Hawkwood tried the first door. It was locked.
A second pistol shot sounded from downstairs. Micah and Hopkins keeping the rest of the Hanrattys at bay, or so Hawkwood hoped.
Hawkwood drove his boot against the door lock. It took two kicks for the door to give way. The room was empty. Hawkwood backed out, just in time to hear the click of a latch and see a slim silhouette emerge from a doorway at the other end of the landing. He had a brief glimpse of a halo of dark hair framing a small, pale face and an arm coming up from behind the angle of a petticoat.
He heard Lomax yell, then there was a gleam of moonlight on metal and even as he brought his own pistol up and squeezed the trigger and saw the figure flung backwards against the side of the door by the force of the impact, there was a simultaneous flash of powder and a dull crack and he heard Lomax grunt and spin away.
As Sal started to go down, a second figure, which Hawkwood knew had to be Sawney, reached out, grasped her about the waist and, using her body as a shield, raised a pistol and fired. Hawkwood felt the wind from the ball as it ploughed past his ear and struck the wall behind his head.
A muttered curse came from below and to his left and a pistol roared. Hawkwood saw Sal’s body slump and then he was bringing the second pistol up. The gun jerked in his hand as the explosion filled the landing, then Sal’s body dropped to the floor and the figure sheltering behind her fell away, feet slithering.
At that moment, Hawkwood knew they’d failed. They had needed Sal Bridger and Sawney alive. Just one of them would have done. He cursed his stupidity. Sawney had only the one pistol. There had been no opportunity for him to reload and therefore there had been no need for Hawkwood to shoot a second time. He hadn’t thought it through. Everything had happened too fast.
Hawkwood looked down.

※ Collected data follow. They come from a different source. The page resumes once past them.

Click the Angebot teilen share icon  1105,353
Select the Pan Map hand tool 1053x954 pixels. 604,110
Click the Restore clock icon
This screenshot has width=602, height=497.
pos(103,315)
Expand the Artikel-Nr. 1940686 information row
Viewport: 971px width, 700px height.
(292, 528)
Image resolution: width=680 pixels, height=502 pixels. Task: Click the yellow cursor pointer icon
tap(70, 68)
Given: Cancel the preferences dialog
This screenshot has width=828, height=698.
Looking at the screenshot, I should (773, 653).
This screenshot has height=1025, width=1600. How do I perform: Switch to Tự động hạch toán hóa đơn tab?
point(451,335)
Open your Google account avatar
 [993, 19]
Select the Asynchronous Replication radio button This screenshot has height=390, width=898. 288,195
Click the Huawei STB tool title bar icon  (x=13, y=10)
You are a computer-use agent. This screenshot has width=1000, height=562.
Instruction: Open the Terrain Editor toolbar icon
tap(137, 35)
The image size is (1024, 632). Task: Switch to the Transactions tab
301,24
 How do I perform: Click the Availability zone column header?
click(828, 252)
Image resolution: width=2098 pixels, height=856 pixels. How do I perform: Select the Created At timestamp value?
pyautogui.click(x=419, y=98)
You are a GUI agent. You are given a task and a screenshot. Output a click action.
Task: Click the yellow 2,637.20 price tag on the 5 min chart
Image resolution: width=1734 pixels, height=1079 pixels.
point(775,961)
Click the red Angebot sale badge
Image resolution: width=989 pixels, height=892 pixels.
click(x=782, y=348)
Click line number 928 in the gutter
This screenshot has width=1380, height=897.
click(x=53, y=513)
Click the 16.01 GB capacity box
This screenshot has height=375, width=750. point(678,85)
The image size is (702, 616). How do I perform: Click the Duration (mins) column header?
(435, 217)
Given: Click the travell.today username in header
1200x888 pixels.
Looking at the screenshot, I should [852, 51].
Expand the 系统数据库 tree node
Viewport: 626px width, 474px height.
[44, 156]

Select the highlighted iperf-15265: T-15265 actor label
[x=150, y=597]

Lomax was half sitting, half lying against the wall, holding his shoulder. He rewarded Hawkwood with one of his macabre grins and then his attention shifted to the end of the landing and Hawkwood saw him stiffen. Following Lomax’s gaze, Hawkwood saw movement close to the floor. One of the bodies was twitching.
Gripping the spent pistols, he walked forward. As he did so, a monstrous shadow arose from a second stairwell at the end of the landing.
Maggett erupted out of the darkness, the cleaver high in his fist. Hawkwood had a fleeting impression of a vast form filling his vision and then the massive hand was reaching for him and there was a flash of steel above his head and the blade was curving towards him with appalling speed.
And then there was a second shadow, which seemed to come from nowhere, and the world exploded with a roar as Jago slammed the muzzle of the blunderbuss against Maggett’s jaw and pulled the trigger.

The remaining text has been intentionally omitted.